[Ajedi32]

Synthid is a watermark which indicates the video is AI-generated, not a digital signature indicating it's real. Completely different use case and threat model.

I'm not aware of any secure digital signature schemes that don't require the thing they signed to be bit-for-bit identical to pass verification. There are perceptual hashing algorithms that could theoretically be used to build such a scheme, but such hashes are not second preimage resistant, so someone could create a modified video that still passes signature verification.

[mapontosevenths]

I'm not even sure what you're hypothetically describing here. You want a system that authenticates that an image hasn't been manipulated, but which still allows you to compress and transcode it? It's feasible in the same way that synthid was feasible, but I don't think there's actually a use case for it. You either want it to be unedited or you don't. I'm not sure how you can say "edited, but only exactly this much editing is allowed."

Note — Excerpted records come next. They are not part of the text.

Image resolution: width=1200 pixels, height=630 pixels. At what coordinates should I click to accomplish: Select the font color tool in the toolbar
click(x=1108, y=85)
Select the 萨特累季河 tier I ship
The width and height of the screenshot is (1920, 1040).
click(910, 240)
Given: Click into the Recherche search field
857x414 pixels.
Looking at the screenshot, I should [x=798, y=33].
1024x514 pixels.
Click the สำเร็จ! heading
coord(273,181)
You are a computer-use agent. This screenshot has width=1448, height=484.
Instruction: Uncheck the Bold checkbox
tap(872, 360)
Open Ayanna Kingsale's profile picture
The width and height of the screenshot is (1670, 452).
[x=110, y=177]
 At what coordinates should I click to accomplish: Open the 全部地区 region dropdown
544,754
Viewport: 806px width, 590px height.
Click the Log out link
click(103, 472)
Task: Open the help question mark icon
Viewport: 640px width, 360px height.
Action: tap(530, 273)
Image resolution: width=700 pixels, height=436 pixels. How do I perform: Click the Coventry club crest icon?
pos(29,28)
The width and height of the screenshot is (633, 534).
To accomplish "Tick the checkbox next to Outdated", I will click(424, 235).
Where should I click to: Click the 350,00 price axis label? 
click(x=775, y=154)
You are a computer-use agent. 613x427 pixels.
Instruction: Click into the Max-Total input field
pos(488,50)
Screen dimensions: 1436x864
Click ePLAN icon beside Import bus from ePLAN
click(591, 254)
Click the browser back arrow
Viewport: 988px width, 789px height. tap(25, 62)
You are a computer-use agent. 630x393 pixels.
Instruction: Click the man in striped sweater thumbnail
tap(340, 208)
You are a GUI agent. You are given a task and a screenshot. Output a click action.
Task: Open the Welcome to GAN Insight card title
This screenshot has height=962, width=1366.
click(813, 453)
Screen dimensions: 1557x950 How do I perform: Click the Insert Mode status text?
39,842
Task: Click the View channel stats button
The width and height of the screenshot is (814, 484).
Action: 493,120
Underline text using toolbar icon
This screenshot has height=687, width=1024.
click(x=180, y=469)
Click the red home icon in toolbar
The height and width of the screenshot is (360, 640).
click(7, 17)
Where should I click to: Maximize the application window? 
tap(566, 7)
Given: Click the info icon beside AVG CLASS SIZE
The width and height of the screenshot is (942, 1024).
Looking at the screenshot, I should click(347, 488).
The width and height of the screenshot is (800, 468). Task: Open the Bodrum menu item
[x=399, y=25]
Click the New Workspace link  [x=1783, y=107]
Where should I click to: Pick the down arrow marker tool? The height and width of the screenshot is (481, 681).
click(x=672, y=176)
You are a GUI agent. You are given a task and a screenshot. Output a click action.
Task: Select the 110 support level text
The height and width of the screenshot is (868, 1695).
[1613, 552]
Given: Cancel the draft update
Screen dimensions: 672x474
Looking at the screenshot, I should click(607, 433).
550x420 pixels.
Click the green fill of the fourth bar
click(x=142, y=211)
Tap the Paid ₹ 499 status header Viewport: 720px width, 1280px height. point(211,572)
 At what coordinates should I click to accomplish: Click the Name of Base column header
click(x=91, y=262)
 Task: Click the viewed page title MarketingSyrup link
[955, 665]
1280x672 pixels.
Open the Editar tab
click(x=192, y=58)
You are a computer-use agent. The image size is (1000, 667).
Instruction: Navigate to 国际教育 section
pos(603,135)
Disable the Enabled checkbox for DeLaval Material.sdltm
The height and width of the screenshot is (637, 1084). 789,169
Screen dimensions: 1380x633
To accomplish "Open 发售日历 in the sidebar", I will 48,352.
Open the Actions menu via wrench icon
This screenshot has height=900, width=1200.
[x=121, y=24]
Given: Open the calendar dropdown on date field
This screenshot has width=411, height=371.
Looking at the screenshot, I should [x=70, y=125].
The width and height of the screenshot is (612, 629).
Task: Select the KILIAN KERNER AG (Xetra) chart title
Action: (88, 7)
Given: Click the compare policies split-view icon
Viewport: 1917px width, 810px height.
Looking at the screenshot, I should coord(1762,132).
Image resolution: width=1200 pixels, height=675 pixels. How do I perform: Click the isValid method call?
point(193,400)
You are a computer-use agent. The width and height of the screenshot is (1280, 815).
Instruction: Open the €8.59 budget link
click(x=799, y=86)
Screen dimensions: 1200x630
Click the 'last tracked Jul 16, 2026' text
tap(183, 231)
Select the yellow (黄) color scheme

I suppose the validator could do a fuzzy match and just output a similarity score that compares the result to the original image. IE - This image is 75% similar to the original with something like a perceptual hash. Then it's the users problem to decide if 75% is close enough for their trust.

[Ajedi32]

> You either want it to be unedited or you don't.

You want it visually identical but not necessarily bit-for-bit identical. Compression and transcoding should not cause validation to fail unless the compression artifacts are particularly severe, but even a tiny, one-pixel change that substantially alters the appearance of the photo should cause validation to fail.

And yes I agree this is hard to quantify and impossible with existing algorithms, that was my point.